We now recall the proof that the top row of the double complex, \eqref{eq:quotientedcomplex}, is exact.
\begin{center}
\begin{tikzcd}[column sep = small]
\frac{k[\lk_{\Gamma}(E)]}{(\theta_1, \dotsc, \theta_{d})} \arrow[r] & \bigoplus\limits_{\mathclap{\substack{U \supset \sigma(E) \\ \vert U \vert = n-1}}} \frac{k[\lk_{\Gamma_{U}}(E)]}{(\theta_1, \dotsc, \theta_{d})} \arrow[r] & \bigoplus\limits_{\mathcal{\substack{U \supset \sigma(E) \\ \vert U \vert = n-2}}} \frac{k[\lk_{\Gamma_{U}}(E)]}{(\theta_1, \dotsc, \theta_{d})} \arrow[r] &\cdots \arrow[r] & \frac{k[\lk_{\Gamma_{\sigma(E)}}(E)]}{(\theta_1, \dotsc, \theta_{d})} \arrow[r] &0
\end{tikzcd}
\end{center}
The proof involves showing that the quotients of (\ref{eq:modcomp}) by $(\theta_{d}, \dotsc, \theta_{d - (r-1)})$ is exact by induction on $r$. The case of $r = 0$ is the exactness of the second row.
Now assume that (\ref{eq:modcomp}) remains exact after quotienting by $(\theta_{d}, \dotsc, \theta_{d - (r-1)})$. Let $C^i$ denote the $i$th term of (\ref{eq:modcomp}) tensored with $k[\lk_{\Gamma}(E)]/(\theta_{d}, \dotsc, \theta_{d - (r - 1)})$. By the induction hypothesis, we have an exact sequence
\begin{equation*}
C^{\bullet}\colon \enskip C^0 \to C^1 \to \dotsb \to C^{b} \to 0.
\end{equation*}
Set $m = d - r$. Recall that
$\theta_i = 0 \in k[\lk_{\Gamma_{U}}(E)]$ if $v_i \notin S_U$, and that $\{ \theta_i|_{\lk_{\Gamma_U}(E)} : v_i \in S_U \}$ is a special l.s.o.p. for $k[\lk_{\Gamma_{U}}(E)]$.

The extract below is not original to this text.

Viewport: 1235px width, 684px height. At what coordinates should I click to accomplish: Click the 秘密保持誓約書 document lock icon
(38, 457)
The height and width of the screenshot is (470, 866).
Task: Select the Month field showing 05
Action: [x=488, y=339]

Also, for $\sigma(E) \subset U$, $v_m \notin S_U$ if and only if $v_m \notin U$. Hence, we have an exact sequence
\begin{equation} \label{eq:multbym}
0 \to B^{\bullet} \to C^{\bullet} \xrightarrow{\theta_{m}} C^{\bullet} \to C^{\bullet}/(\theta_{m}) \to 0,
\end{equation}
where
\[
B^{i} = \bigoplus_{\substack{U \supset \sigma(E), \enskip \vert U \vert = n-i \\ v_m \not \in U}}k[\lk_{\Gamma_U}(E)]/(\theta_{d}, \dotsc, \theta_{m + 1}).
\]
For example, when $m > b$, $v_m \in \sigma(E)$ and $B^{\bullet} = 0$.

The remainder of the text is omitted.